Short task A
Reproduce the stretch from "Online students can" through "can begin preparing." in the passage on online dissertations, word for word.
Short task B
In the passage on online dissertations, how does a student present the proposal to the committee?
Short task C
List every way the passage on online dissertations gives for reaching the supervising professor.

Given text
________________________________________

Online students can put another anxiety to rest: like the rest of the coursework, the dissertation process can be completed remotely and entirely online, including the proposal review and the dissertation defense.
What is it like to complete an online dissertation? The information below will give you an idea of what to expect when completing your doctoral dissertation online.
Start thinking about your dissertation topic as soon as you enter the program. You begin tailoring your coursework to deepen your knowledge about your dissertation topic as early as your literature review, so the sooner you know the topic you are interested in, the sooner you can begin preparing.
Beginning your dissertation may seem overwhelming, but Drexel’s program eases you into the process. You will take multiple research courses over the span of your program, and the work you do in these courses supports the development of your dissertation.
You will be assigned your supervising professor and your dissertation committee. Your supervising professor will be with you every step of the way and will support you during the dissertation process. Call them, Skype them, email them, meet them in person – they will work with you to support your research and your development as a scholarly practitioner. You will also be assigned a dissertation committee that will review your work. Each committee member brings a strong level of expertise to your topic.
You will finesse the first three chapters of your dissertation before you defend your proposal. You will present your proposal to your committee online via a virtual meeting room. Your dissertation committee will review your work and offer feedback. When it is deemed ready, your proposal is accepted and, with your coursework completed, you will move from being a doctoral student to a doctoral candidate – your next steps are to conduct your research and defend your dissertation.

________________________________________

Provided data
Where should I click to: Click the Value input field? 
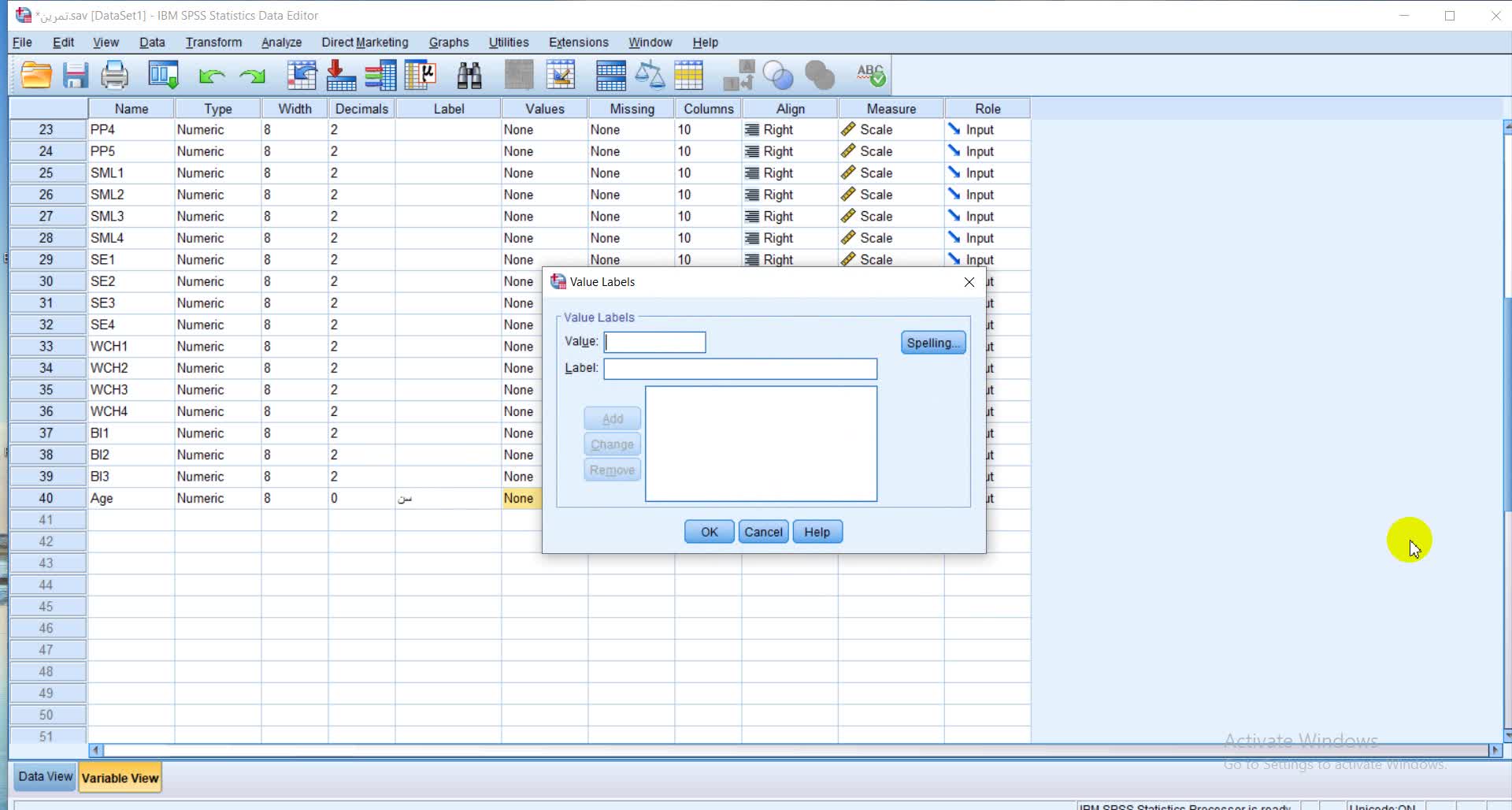(x=654, y=342)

________________________________________

Task output A
Online students can put another anxiety to rest: like the rest of the coursework, the dissertation process can be completed remotely and entirely online, including the proposal review and the dissertation defense.
What is it like to complete an online dissertation? The information below will give you an idea of what to expect when completing your doctoral dissertation online.
Start thinking about your dissertation topic as soon as you enter the program. You begin tailoring your coursework to deepen your knowledge about your dissertation topic as early as your literature review, so the sooner you know the topic you are interested in, the sooner you can begin preparing.

Task output B
Online, via a virtual meeting room.

Task output C
Call, Skype, email, meet in person